Ide pelembagaan pola dan proses pengasuhan anak-anak secara sistematis mulanya dilakukan oleh seorang Uskup Agung Morivia, Johanes Amos Comenius[2], yang selajutnya dikembangkan lagi oleh Johann Heinrich Pestalozzi. Pestalozzi mengatur pengelompokan anak-anak asuhannya secara berjenjang, termasuk perjenjangan urutan kegiatan (kemudian dikenal ‘mata pelajaran’) yang harus mereka lalui secara bertahap. Kegiatan tersebut menjadi cikal bakal pola pelajaran sekolah-sekolah modern dengan penjejangan kelas dan tingkatan yang kita kenal saat ini. Demikianpun terdapat beberapa pendapat lain yang dianggap sebagai cikal-bakal sistem sekolah modern saat ini. sebelum Socrates dan muridnya Plato mendirikan academia atau luceum di Athena, bangsa Cina dikabarkan telah lebih dahulu memiliki sebuah lembaga serupa dengan ‘sekolah’. Lainnya kaum Brahmin India sudah membangun ‘sekolah-sekolah Veda’.

Jenjang sekolah paling tinggi yang ada di era saat ini adalah jenjang Perguruan Tinggi. Beberapa Perguruan Tinggi atau Universitas ternama di dunia seperti Harvard, Yale, Cambridge, Princeton, MIT, Stanford, dan Barkley menjadi acuan kemapanan sebuah Perguruan tinggi lainnya di seluruh dunia. Nama besar yang dimiliki beberapa Perguruan Tinggi diatas bukan satu-satunya jaminan para mahasiswanya untuk berprestasi. Adalah sebuah Universitas Rockefeller di New York. Universitas ini tidak ‘seterkenal’ universitas yang disebutkan diatas, namun dari Universitas inilah muncul para pemegang hadian Nobel, seperti David Baltimore, penemu enzyme-reverse-transcriptae; Gerald Edelmann, pengurai susunan rumit gamma-glogidin; Theodosius Dobzhansky, seorang pengilmah ilmu rekayasa genetika modern; dan Rene Dubos, yang menganjurkan penggunaan zat antibiotik, serta beberapa nama terkenal lainnya.

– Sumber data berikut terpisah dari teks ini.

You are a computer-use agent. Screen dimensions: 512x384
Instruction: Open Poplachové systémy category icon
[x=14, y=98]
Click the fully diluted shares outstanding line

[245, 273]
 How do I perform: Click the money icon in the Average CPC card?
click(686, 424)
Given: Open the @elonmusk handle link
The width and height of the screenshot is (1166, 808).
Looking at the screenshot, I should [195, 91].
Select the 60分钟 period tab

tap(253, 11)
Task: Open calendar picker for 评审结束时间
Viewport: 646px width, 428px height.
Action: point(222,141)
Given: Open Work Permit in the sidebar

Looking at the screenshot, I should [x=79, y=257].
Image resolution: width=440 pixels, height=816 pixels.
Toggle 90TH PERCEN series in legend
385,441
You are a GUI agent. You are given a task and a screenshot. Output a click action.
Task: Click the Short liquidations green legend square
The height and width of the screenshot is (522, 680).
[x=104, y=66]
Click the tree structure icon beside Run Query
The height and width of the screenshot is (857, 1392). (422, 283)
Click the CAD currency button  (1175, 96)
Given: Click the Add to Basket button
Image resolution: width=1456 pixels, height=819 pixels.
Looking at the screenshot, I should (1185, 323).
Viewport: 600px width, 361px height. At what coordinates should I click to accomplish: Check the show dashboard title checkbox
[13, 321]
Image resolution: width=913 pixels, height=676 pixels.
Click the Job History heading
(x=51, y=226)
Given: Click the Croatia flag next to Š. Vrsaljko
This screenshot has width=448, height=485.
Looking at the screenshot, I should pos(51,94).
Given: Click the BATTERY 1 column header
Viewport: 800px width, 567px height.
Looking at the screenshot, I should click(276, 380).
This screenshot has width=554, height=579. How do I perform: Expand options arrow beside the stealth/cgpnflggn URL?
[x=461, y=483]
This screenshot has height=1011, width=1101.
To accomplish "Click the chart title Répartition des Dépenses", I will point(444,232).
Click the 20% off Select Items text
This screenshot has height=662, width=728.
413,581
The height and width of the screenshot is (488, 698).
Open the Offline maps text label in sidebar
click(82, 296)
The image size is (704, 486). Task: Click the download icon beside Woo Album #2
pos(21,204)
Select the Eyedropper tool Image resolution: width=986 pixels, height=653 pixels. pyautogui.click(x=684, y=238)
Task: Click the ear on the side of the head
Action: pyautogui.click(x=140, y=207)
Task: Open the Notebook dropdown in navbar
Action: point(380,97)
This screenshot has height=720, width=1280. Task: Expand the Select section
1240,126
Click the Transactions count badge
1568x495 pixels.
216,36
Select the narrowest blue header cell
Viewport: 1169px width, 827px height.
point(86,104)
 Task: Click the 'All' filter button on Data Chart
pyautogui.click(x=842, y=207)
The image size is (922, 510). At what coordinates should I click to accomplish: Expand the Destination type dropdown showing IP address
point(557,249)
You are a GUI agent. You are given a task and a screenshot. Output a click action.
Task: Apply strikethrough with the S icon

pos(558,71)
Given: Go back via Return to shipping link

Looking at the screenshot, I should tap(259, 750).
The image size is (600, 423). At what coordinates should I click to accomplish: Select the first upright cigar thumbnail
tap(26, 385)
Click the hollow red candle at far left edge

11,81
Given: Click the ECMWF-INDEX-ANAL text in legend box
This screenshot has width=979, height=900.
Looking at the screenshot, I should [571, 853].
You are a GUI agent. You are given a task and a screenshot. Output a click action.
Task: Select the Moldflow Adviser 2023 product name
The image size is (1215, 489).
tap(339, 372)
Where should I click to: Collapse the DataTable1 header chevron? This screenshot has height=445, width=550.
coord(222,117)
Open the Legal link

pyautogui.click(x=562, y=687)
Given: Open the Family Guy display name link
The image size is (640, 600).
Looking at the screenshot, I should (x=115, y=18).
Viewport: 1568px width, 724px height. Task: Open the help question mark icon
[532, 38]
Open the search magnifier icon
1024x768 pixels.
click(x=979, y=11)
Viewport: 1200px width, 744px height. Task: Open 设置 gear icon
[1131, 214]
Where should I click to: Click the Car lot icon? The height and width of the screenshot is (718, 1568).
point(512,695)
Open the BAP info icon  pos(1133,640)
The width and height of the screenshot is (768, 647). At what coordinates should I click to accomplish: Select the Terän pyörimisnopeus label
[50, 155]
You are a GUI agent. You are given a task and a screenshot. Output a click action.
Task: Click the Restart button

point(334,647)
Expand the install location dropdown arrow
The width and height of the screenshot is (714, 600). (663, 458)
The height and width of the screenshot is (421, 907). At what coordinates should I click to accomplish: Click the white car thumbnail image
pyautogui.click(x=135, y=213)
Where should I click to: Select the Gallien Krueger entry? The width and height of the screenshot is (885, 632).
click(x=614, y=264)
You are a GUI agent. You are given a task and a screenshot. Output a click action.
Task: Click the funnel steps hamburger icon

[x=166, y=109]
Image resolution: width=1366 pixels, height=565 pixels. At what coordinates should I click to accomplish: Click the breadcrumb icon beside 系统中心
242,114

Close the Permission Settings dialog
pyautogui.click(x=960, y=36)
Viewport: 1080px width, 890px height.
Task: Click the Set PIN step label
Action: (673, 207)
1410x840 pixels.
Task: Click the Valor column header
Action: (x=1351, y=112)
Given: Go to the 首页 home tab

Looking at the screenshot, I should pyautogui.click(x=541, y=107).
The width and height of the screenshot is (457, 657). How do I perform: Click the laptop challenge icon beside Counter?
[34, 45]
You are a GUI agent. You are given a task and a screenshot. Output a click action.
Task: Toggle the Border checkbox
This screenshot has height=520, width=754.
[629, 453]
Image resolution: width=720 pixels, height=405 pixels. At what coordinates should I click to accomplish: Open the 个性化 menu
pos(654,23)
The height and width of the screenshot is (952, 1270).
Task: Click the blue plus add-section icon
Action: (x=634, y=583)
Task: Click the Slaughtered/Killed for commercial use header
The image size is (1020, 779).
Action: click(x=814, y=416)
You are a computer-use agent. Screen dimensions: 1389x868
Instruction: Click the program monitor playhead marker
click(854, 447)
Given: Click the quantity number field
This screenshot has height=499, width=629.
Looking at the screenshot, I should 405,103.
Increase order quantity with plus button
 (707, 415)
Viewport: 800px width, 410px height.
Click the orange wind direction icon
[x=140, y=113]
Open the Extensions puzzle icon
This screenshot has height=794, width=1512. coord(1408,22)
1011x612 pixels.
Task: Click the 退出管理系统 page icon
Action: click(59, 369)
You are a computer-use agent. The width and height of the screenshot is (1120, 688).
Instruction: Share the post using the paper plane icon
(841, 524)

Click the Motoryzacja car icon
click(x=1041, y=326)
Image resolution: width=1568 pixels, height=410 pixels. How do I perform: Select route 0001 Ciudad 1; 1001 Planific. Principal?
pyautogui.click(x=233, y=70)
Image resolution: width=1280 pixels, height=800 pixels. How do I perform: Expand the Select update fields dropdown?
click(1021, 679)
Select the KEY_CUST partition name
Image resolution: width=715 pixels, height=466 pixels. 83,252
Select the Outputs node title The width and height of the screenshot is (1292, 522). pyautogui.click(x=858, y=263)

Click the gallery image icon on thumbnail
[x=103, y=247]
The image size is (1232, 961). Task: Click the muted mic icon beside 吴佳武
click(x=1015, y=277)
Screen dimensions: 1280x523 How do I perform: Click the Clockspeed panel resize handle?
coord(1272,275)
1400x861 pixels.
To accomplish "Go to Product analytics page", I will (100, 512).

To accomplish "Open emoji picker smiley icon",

Selain perguruan tinggi ternama yang disebut diatas, terdapat beberapa ‘sekolah’ tinggi lain. Terdapat Frankfurt School[3], sebauah paguyuban ilmiah para pakar ilmu-ilmu sosial aliran ‘garda depan’ dari mahzab teori kritis rintisan Max Horkheimer dan Theodor Adorno. ‘Sekolah’ serupa lainnya antara lain sekolah Wina, paguyuban para pakar psikoanalisa rintisan Alfred Adler, juga sekolah Chicago (chicago school), kelompok pembaharu teori ilmu politik di Amerika Serikat, atau sekolah Durkheim, tempat pengembangan ajaran-ajaran dari Emile Durkheim. Demikianpun di Indonesia, terdapat sebuah Sekolah Tinggi Wiraswasta yang didirikan di kawasan Pondok Gede sekitar tahun 1979. Sekolah tinggi tersebut sedari awal telah menegaskan pada para mahasiswanya bahwa mereka tidak akan memperoleh ijazah maupun gelar akademis layaknya sekolah tinggi-sekolah tinggi pada umumnya. Sekolah ini memiliki tujuan utama untuk mandiri dan berkarya, namun tiga tahun kemudian (tahun 1981) sekolah ini ‘bubar’. Walaupun didasari atas tujuan ideal, namun pada kenyataannya Sekolah Tinggi Wiraswasta harus kalah bersaing dengan sekolah tinggi-sekolah tinggi lain yang hanya menjual gelar dan ijazah.

Nah, bagimana dengan pilihan sekolahmu? Universitas Telkom mungkin sangat layak untuk dipertimbangkan untuk sekolahmu… 

[1] Keempatnya memiliki arti sama: ‘waktu luang yang digunakan secara khusu untuk belajar (leisure devote to learning) – (dalam The Heritage Illustrated Dictionary of the English Language, vol 11, Houghton Mifflin, Boston, Mass, 199)

[2] atau dikenal juga sebaga Jan Amos Komensky

[3] Sebutan dari sebuah lambaga yang secara resminya adalah Institute for Social Reseach yang didirikan tahun 1923 di Frakfurt, Jerman Barat. Beberapa anggota yang dikenal antaralain Jurgen Habermas, Herbert Marcuse, Walter Benjamin.